§ Requirement
Determine how many lines in the entries below contain "menu", and output that number alone.

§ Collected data
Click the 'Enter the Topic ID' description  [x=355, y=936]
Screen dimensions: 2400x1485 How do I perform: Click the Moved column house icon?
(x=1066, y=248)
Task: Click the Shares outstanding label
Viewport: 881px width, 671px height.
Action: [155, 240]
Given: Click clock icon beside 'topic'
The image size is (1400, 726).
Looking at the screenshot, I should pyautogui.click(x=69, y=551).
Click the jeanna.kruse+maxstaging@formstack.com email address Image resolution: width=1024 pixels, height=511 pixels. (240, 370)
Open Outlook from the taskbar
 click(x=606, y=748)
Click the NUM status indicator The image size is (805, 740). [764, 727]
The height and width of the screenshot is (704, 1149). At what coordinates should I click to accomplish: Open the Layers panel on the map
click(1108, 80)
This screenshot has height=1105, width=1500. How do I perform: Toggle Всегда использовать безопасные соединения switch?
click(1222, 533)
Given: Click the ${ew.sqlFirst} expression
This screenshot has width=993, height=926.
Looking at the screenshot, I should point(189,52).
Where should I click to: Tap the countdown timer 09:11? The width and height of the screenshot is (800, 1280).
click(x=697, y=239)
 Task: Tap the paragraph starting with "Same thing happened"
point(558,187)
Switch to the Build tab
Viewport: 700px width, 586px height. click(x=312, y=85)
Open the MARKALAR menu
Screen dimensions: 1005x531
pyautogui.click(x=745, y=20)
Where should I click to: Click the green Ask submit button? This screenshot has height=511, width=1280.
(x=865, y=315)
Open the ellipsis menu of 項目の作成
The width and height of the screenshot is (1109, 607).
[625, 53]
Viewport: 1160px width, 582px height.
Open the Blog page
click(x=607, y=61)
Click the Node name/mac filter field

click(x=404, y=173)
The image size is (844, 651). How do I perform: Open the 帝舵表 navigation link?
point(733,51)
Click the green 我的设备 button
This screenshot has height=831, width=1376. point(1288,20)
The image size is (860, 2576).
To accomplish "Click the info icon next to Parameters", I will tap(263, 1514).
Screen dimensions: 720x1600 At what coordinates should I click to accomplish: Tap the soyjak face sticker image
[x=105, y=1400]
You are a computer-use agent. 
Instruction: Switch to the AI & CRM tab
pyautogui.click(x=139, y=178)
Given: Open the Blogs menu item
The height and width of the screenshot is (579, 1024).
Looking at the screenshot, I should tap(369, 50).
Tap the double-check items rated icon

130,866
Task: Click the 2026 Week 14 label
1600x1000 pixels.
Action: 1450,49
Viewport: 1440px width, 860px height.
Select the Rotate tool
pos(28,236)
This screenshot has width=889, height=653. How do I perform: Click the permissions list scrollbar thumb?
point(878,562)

§ The completed task
3